### EXERCISE INSTRUCTIONS
Below is some data. Retype exactly the lines starting at the one with "Task: Click the main product image" and ending at the one with "The image size is (1568, 497).".

### DATA FOR THIS TASK

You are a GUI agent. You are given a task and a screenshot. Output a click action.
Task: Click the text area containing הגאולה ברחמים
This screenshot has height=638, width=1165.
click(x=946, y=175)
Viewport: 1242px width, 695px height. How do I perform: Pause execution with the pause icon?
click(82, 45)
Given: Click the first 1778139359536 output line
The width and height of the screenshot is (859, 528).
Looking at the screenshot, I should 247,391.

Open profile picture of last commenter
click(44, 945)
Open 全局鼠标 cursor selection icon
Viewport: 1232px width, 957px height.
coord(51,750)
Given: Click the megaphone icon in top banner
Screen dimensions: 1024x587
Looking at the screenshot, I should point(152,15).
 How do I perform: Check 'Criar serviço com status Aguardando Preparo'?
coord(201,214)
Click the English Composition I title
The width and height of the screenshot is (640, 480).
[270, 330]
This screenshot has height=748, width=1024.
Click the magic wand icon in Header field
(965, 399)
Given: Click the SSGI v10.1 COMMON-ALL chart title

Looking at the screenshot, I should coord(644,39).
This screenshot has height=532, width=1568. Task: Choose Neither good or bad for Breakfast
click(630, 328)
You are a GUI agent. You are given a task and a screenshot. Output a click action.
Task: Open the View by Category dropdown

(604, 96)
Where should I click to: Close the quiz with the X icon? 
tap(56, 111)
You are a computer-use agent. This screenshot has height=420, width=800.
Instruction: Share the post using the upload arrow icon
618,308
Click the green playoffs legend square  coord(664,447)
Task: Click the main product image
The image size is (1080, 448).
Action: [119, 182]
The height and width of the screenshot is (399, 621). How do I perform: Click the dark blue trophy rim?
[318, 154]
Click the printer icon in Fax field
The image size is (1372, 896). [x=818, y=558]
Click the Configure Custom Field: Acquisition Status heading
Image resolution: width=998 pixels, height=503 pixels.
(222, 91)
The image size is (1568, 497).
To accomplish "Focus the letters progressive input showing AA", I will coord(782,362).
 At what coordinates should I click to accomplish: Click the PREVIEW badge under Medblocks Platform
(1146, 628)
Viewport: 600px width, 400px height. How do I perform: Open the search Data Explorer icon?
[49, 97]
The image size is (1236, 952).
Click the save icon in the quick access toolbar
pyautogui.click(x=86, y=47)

### SOLUTION TO THE EXERCISE
Task: Click the main product image
The image size is (1080, 448).
Action: [119, 182]
The height and width of the screenshot is (399, 621). How do I perform: Click the dark blue trophy rim?
[318, 154]
Click the printer icon in Fax field
The image size is (1372, 896). [x=818, y=558]
Click the Configure Custom Field: Acquisition Status heading
Image resolution: width=998 pixels, height=503 pixels.
(222, 91)
The image size is (1568, 497).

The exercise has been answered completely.